The compiler takes a look at code that results in branch instructions like loops, etc, and it assesses what it thinks will happen. Since we have pipelining, we fetch the next instruction while decoding the previous one, if we need to branch, we might throw away the contents of the pipeline which is expensive.

Methods

The most basic thing we can do is predict that a branch is always taken. If we have for example, 70% accuracy, if a mis-predicted branch costs 20 cycles, we can almost double our performance (see lecture notes).

For loop branches, we can observe that a loop that is taken goes backwards, and a loop that is not taken goes forwards. The compiler can then use this information to encode what it thinks about forward branches (which makes the not-taken branch the one that is more likely).

Instead of these static predictions, we can also make dynamic predictions. For every branch, we can record whether it was taken or not the last time it executed and use this to predict (using a 1 bit scheme).
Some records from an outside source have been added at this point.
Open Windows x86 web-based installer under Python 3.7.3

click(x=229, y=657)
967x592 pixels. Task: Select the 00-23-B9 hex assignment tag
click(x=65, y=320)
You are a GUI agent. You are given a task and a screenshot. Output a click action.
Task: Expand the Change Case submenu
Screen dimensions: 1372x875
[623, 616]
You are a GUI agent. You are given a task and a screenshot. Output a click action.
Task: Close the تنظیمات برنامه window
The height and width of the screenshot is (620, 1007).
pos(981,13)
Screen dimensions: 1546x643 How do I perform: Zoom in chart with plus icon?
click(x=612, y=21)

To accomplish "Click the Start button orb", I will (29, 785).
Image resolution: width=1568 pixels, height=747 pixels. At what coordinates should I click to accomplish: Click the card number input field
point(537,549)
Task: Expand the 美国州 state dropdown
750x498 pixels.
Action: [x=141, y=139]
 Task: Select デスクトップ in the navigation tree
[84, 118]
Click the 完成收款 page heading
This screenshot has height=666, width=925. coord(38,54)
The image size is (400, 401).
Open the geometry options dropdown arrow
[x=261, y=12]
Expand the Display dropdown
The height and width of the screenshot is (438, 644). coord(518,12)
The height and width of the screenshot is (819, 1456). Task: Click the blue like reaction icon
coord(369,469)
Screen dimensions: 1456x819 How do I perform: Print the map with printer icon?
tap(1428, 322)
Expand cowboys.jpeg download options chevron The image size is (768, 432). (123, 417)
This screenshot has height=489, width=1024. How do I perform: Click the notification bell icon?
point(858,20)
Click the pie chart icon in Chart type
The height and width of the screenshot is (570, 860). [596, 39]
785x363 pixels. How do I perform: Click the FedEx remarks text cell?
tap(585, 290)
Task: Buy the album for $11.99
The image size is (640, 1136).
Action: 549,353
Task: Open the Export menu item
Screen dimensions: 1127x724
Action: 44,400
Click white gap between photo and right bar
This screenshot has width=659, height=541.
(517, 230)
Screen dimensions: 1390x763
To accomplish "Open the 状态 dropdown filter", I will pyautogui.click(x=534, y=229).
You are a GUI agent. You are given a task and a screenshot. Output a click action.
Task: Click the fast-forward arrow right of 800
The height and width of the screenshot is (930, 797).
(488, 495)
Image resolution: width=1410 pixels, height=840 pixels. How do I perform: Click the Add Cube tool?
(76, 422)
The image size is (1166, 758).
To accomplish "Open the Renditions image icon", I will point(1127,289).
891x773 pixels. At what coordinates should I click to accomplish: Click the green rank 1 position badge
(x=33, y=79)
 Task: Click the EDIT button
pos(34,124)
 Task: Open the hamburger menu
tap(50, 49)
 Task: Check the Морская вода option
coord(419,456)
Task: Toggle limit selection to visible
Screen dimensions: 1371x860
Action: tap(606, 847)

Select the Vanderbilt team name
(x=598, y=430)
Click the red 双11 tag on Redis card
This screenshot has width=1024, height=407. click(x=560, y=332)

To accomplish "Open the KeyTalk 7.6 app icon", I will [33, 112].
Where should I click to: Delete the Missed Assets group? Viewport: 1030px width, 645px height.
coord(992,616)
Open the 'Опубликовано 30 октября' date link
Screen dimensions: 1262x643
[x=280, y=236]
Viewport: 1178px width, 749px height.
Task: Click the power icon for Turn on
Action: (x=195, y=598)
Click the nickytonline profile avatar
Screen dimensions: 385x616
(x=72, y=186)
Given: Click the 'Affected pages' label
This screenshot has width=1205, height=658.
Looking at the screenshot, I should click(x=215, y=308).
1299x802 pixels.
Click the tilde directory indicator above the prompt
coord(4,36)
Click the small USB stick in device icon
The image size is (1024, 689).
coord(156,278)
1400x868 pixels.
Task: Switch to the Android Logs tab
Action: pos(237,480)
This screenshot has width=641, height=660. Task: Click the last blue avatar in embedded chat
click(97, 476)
Using a 2 bit scheme, every time we see a taken branch, we increment the counter for that branch, and we decrement every time we see a not taken branch. Based on our count (using 2 bits 00), we make our prediction.

If we maintain a branch history that points to an index in our 2-bit lookup table, we can get even more accuracy.

Summary

Branch prediction enables pipelining and increased performance. Most branches are predictable now.